In side shows, the “blow off” is the promised added attraction that lures you to the egress. It usually turns out to be lame, but it’s too late — you can’t go back in. Unfortunately that’s how I felt about the premiere episode of American Horror Story: Freak Show last night. I must confess I found myself vastly underwhelmed — so much so that I am not even really tempted to watch any more episodes.

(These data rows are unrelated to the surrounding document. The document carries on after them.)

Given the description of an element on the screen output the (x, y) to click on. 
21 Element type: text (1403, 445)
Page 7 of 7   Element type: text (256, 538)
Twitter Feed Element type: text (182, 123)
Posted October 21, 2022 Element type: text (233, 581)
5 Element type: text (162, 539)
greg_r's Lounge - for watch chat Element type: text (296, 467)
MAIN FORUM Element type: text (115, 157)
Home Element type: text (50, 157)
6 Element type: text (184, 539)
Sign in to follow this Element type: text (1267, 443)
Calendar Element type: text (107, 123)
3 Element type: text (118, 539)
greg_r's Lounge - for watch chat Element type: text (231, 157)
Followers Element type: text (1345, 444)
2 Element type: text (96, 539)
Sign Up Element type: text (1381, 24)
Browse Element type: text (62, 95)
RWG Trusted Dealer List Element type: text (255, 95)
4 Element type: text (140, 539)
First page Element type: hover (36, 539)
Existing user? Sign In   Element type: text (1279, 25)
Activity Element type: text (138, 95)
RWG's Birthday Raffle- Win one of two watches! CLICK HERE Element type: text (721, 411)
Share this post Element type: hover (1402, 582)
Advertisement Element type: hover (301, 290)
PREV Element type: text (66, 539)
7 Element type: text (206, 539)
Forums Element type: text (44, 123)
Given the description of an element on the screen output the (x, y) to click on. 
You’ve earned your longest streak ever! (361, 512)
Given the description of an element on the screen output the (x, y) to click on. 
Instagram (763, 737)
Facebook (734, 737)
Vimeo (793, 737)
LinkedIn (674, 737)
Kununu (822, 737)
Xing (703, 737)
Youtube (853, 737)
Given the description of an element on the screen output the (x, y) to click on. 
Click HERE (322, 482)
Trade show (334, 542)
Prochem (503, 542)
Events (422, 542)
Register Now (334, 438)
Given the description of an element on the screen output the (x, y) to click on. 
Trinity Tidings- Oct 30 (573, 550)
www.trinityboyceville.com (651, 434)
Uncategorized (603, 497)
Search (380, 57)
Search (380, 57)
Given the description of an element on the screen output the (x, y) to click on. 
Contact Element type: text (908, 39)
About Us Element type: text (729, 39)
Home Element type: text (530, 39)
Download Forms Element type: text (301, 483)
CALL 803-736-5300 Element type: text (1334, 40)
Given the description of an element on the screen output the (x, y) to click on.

It seems to me that the producers tipped their hand in the marketing campaign by revealing all of their freaks ahead of time. There were NO surprise reveals in the show. They should have locked that shit down! While it was thrilling to see genuine Special People like Seal Boy Matt Fraser and the World’s Smallest Living Woman Jyoti Amge among the cast, the rest of the affair was beyond tepid. We are given an enormous build up about a “monster” in the show’s opening beats and it turns out to be just a CGI two headed Sarah Paulson we’ve already known about for months?
The operative word is “exhaustion”: the show seemed to be resorting exclusively to cliches of genre, and of its own past. A scary killer clown? Have we not seen that a THOUSAND times? A bearded woman? There was one in Carnivale — a show, by the way, in which the actor playing this scary clown (John Caroll Lynch) appeared. Jessica Lange as a manipulative aging beauty at the helm of a bunch of high-maintenance personalities (except this time with stumps for legs)? Evan Peters as a sex stud (only this time with lobster boy claws)? Naomi Grossman as ANOTHER pin-head?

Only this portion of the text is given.